**Description of the task**
Here is a listing. Set it down again exactly.

━━━ Stored data ━━━

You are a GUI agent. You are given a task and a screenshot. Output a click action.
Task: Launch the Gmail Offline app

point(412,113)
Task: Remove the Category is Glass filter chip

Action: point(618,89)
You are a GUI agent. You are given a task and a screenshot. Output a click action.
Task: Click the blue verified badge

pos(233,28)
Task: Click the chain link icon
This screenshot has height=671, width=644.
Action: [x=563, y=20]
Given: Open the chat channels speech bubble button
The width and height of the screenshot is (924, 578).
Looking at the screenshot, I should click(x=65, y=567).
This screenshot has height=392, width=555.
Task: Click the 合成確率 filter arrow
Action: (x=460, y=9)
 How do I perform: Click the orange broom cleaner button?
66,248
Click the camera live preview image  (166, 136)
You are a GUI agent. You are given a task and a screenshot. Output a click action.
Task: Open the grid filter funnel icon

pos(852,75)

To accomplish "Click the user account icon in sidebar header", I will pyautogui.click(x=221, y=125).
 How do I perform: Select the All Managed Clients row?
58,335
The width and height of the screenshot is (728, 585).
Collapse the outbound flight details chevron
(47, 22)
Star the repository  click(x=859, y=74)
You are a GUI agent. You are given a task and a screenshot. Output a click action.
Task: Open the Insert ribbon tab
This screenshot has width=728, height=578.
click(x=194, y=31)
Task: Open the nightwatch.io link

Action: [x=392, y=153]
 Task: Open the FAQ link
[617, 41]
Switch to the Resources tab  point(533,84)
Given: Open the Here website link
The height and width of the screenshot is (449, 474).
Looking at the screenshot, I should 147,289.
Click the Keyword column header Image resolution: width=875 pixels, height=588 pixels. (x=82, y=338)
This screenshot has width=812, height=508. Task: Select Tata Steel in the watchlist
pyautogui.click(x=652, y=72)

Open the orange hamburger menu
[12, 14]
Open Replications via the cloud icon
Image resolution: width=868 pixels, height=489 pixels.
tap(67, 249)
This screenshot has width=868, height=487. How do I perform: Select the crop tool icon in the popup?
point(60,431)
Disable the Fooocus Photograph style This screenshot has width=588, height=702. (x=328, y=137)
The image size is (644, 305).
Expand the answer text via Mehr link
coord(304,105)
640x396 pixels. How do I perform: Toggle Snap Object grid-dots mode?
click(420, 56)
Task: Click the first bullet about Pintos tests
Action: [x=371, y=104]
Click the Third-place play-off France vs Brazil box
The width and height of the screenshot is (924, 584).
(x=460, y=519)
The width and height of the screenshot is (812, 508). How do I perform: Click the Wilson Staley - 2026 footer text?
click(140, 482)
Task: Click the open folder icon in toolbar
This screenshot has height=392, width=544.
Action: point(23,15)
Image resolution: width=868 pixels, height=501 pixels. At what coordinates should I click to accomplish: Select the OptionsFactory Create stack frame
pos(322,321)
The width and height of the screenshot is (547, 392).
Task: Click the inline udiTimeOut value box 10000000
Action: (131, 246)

━━━

**Response for this exercise**
You are a GUI agent. You are given a task and a screenshot. Output a click action.
Task: Launch the Gmail Offline app

point(412,113)
Task: Remove the Category is Glass filter chip

Action: point(618,89)
You are a GUI agent. You are given a task and a screenshot. Output a click action.
Task: Click the blue verified badge

pos(233,28)
Task: Click the chain link icon
This screenshot has height=671, width=644.
Action: [x=563, y=20]
Given: Open the chat channels speech bubble button
The width and height of the screenshot is (924, 578).
Looking at the screenshot, I should click(x=65, y=567).
This screenshot has height=392, width=555.
Task: Click the 合成確率 filter arrow
Action: (x=460, y=9)
 How do I perform: Click the orange broom cleaner button?
66,248
Click the camera live preview image  (166, 136)
You are a GUI agent. You are given a task and a screenshot. Output a click action.
Task: Open the grid filter funnel icon

pos(852,75)

To accomplish "Click the user account icon in sidebar header", I will pyautogui.click(x=221, y=125).
 How do I perform: Select the All Managed Clients row?
58,335
The width and height of the screenshot is (728, 585).
Collapse the outbound flight details chevron
(47, 22)
Star the repository  click(x=859, y=74)
You are a GUI agent. You are given a task and a screenshot. Output a click action.
Task: Open the Insert ribbon tab
This screenshot has width=728, height=578.
click(x=194, y=31)
Task: Open the nightwatch.io link

Action: [x=392, y=153]
 Task: Open the FAQ link
[617, 41]
Switch to the Resources tab  point(533,84)
Given: Open the Here website link
The height and width of the screenshot is (449, 474).
Looking at the screenshot, I should 147,289.
Click the Keyword column header Image resolution: width=875 pixels, height=588 pixels. (x=82, y=338)
This screenshot has width=812, height=508. Task: Select Tata Steel in the watchlist
pyautogui.click(x=652, y=72)

Open the orange hamburger menu
[12, 14]
Open Replications via the cloud icon
Image resolution: width=868 pixels, height=489 pixels.
tap(67, 249)
This screenshot has width=868, height=487. How do I perform: Select the crop tool icon in the popup?
point(60,431)
Disable the Fooocus Photograph style This screenshot has width=588, height=702. (x=328, y=137)
The image size is (644, 305).
Expand the answer text via Mehr link
coord(304,105)
640x396 pixels. How do I perform: Toggle Snap Object grid-dots mode?
click(420, 56)
Task: Click the first bullet about Pintos tests
Action: [x=371, y=104]
Click the Third-place play-off France vs Brazil box
The width and height of the screenshot is (924, 584).
(x=460, y=519)
The width and height of the screenshot is (812, 508). How do I perform: Click the Wilson Staley - 2026 footer text?
click(140, 482)
Task: Click the open folder icon in toolbar
This screenshot has height=392, width=544.
Action: point(23,15)
Image resolution: width=868 pixels, height=501 pixels. At what coordinates should I click to accomplish: Select the OptionsFactory Create stack frame
pos(322,321)
The width and height of the screenshot is (547, 392).
Task: Click the inline udiTimeOut value box 10000000
Action: (131, 246)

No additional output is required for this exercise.